Shah and her family are originally from Afghanistan, but have been living in the United States for several years now.

Her husband, Khuwaja Azim, wanted to support his wife by allowing her to work. He offered to stay at home with their son, until he could get a job schedule that would allow them both to work.

"She promised us a lot. She said she would take care of us, but afterward [when] we moved, she blocked us on everything. We needed money, because we needed groceries for the baby," said Azim.

Shah trusted the woman. 

Since it was a job opportunity, she gave the woman all of her personal information. She claimed the woman put an apartment in her name without her knowing. 

She feels it's because of this that the woman took advantage of her, because she thought Shah was an easy target to scam.

"She take my ID. She take my everything. She thinks I'm illegal. I have citizenship over here.
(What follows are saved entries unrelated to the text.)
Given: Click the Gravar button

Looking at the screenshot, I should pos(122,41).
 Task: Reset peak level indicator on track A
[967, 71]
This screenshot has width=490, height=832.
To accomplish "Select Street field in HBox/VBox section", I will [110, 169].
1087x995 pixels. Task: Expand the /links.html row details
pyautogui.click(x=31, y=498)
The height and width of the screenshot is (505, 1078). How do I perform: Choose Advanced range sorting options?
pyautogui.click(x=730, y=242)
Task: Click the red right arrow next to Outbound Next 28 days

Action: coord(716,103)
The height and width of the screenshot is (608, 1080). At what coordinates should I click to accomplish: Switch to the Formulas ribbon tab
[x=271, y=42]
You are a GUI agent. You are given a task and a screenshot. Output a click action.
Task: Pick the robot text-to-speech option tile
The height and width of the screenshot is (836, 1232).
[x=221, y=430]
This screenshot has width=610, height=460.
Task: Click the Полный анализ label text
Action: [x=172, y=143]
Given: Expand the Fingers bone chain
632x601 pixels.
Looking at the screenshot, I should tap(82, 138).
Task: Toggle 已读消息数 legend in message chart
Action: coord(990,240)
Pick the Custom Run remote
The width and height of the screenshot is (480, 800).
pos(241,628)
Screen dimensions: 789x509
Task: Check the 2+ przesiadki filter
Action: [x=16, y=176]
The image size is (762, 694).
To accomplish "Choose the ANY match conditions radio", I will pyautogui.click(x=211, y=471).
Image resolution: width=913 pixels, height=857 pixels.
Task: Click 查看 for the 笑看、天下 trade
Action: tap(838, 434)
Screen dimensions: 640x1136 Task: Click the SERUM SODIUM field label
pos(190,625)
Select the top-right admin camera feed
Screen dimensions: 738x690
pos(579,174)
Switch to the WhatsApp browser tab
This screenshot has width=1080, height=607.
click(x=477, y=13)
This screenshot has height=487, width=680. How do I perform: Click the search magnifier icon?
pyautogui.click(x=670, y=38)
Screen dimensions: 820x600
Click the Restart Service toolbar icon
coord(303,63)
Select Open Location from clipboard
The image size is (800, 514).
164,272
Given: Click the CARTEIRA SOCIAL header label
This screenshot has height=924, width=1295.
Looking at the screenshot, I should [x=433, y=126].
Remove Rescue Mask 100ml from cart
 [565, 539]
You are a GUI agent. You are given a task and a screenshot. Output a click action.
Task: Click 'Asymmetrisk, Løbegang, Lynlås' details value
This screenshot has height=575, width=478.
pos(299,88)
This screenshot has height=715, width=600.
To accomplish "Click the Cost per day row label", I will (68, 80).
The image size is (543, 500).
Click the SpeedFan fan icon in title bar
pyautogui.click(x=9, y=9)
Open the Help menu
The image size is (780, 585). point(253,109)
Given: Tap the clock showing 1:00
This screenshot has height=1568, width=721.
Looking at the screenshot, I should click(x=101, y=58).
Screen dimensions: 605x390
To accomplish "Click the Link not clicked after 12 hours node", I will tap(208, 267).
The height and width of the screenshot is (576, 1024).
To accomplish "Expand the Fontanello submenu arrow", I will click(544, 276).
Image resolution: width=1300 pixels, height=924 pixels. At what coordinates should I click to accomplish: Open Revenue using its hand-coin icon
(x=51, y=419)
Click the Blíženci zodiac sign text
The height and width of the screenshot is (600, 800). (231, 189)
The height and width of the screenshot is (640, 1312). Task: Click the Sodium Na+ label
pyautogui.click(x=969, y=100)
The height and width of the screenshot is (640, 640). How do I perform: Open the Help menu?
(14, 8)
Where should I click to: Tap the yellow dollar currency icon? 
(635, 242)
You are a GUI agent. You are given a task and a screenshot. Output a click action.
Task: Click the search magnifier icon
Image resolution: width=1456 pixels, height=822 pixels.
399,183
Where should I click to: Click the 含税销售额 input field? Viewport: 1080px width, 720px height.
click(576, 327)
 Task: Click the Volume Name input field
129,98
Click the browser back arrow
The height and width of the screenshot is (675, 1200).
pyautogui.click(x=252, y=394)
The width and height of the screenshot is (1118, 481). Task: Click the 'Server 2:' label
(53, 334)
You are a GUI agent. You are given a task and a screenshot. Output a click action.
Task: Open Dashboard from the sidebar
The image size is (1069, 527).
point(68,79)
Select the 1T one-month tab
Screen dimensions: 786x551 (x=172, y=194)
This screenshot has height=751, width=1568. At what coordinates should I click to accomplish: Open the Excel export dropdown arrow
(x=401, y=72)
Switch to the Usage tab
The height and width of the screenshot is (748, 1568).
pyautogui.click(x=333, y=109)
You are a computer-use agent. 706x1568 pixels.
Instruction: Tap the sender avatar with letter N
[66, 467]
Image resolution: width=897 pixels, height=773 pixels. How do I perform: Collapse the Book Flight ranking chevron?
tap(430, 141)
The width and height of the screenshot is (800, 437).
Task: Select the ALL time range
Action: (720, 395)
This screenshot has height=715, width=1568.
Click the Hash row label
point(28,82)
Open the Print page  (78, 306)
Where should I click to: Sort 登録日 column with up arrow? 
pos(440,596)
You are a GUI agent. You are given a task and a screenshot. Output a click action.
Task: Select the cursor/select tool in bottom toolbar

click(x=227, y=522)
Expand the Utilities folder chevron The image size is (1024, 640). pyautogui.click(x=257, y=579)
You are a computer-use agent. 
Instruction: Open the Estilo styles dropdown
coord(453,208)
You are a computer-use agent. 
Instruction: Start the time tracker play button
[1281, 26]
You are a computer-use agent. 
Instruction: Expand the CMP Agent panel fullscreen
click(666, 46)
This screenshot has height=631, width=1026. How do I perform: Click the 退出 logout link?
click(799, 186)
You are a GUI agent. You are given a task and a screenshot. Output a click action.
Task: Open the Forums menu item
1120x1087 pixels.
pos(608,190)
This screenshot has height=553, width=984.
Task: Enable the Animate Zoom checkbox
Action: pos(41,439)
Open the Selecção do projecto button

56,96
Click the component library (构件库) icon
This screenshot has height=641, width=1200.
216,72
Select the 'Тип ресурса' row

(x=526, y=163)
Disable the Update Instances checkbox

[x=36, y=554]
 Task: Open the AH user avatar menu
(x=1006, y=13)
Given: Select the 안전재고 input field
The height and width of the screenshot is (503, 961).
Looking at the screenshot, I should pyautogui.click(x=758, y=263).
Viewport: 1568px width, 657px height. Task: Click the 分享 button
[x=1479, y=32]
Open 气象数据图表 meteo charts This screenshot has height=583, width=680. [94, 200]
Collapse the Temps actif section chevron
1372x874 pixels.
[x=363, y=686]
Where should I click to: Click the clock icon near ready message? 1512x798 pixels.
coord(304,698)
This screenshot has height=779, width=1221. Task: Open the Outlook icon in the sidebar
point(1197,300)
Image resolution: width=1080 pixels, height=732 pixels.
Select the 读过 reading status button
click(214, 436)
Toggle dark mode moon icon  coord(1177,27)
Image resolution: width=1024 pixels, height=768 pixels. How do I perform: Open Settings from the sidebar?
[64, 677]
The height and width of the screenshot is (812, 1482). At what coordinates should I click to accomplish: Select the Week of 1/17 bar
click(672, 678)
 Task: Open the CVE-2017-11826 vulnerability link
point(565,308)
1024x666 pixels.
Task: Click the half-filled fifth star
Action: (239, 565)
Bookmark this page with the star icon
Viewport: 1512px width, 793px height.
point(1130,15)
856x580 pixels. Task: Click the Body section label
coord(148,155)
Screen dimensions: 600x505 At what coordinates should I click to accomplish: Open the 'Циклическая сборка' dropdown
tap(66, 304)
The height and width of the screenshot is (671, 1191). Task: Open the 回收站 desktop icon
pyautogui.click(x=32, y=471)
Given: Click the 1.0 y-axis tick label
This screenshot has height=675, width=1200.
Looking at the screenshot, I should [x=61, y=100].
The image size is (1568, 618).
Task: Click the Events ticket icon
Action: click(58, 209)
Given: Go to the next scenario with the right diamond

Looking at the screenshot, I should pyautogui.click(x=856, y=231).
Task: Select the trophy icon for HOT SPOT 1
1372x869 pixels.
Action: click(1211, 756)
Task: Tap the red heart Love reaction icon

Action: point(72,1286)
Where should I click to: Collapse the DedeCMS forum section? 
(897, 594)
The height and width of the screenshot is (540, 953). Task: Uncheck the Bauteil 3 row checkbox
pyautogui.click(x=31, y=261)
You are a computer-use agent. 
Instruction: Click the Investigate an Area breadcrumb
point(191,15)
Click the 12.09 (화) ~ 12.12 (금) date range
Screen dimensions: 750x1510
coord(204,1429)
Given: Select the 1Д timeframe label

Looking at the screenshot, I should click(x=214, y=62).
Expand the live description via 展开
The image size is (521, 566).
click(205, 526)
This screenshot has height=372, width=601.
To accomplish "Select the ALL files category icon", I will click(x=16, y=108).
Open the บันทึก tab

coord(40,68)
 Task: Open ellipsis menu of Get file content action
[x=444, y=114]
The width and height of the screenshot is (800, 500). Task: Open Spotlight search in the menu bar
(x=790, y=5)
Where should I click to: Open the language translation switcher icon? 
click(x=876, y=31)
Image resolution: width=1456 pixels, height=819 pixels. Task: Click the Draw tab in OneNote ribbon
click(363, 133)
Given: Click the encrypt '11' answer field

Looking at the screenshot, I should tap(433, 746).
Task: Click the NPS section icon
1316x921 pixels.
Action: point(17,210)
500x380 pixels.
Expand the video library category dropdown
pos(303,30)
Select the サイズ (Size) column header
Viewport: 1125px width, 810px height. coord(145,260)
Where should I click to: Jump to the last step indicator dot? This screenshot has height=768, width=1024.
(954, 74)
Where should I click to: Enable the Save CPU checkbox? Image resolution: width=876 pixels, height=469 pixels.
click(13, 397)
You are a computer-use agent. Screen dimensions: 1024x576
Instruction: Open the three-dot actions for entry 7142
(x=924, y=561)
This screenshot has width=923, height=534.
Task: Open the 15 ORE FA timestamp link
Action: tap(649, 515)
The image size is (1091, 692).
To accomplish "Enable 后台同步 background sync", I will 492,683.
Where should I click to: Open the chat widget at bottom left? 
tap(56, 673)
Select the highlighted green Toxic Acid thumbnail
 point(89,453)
I lived in the United States for thirteen years, my husband's lived nine, and then my baby [was] born in the U.S.," said Shah.

After moving to Pine Bluff, Shah said the woman texted her that the salon was no longer hers and if she wanted to leave she could.

The only problem is Shah had uprooted her life for the opportunity.  

Shah and her husband filed a police report, but because the woman was from Houston, they were advised to speak with Houston police. 

"I was in Houston for nine years. I have everything in my life. A good job, good work, me and my wife and me and my baby. It was very bad. Especially, [because] it's okay, I am fine, but my baby though, you know?" said Azim.

The family's first glimpse into the new place they'd call home, happened when a Pine Bluff police officer offered to buy them groceries and take them back to Texas. 

They declined the help, because they didn't want to be a burden, but it would be a domino effect with the kind of help the family would be offered from the Pine Bluff community.

The salon Shah was promised to work at, Angel Eyes Threads Beauty Salon, was real. It was owned by a man named Mr. Rocky who heard her story and hired her to work on the spot.

"He helped me a lot. In my apartment I don't have nothing. He came to my apartment and met my husband," said Shah. 

Their apartment was completely empty aside from a pallet they put down for their son to sleep on.

Mr. Rocky would call Debra Allen with First Ward Living Grace's food pantry. They would give the family $200 worth of groceries. 

Allen and Mr. Rocky then would both call Derrikka Matthews who is a silent servant community leader for the city.

"I go there to the eyebrow threading place to get my brows done," said Matthews, "Mr. Rocky tells me that they're in need. So I'm like okay, what are they in need of? He said everything." 

Matthews is a collections manager for Aaron's sales and lease. 

After talking to Azim she said she brought a furniture set for the family. She had a team of people she knew to deliver even more groceries and the set to the family.

The community came together to make sure that while here, the family would call Arkansas home. 

"It feels good to be a blessing. Pass it on. So they can be able to help someone else when they get back on their feet. I just want them to be able to help someone else," said Matthews. 

Tuesday, Matthews and Allen visited the family with a local pastor to check in on them and pray. 

Azim said he couldn't be more grateful. 

"Pine Bluff is my home right now. I'm a stay here with these people. With this family. It's all my family," said Azim.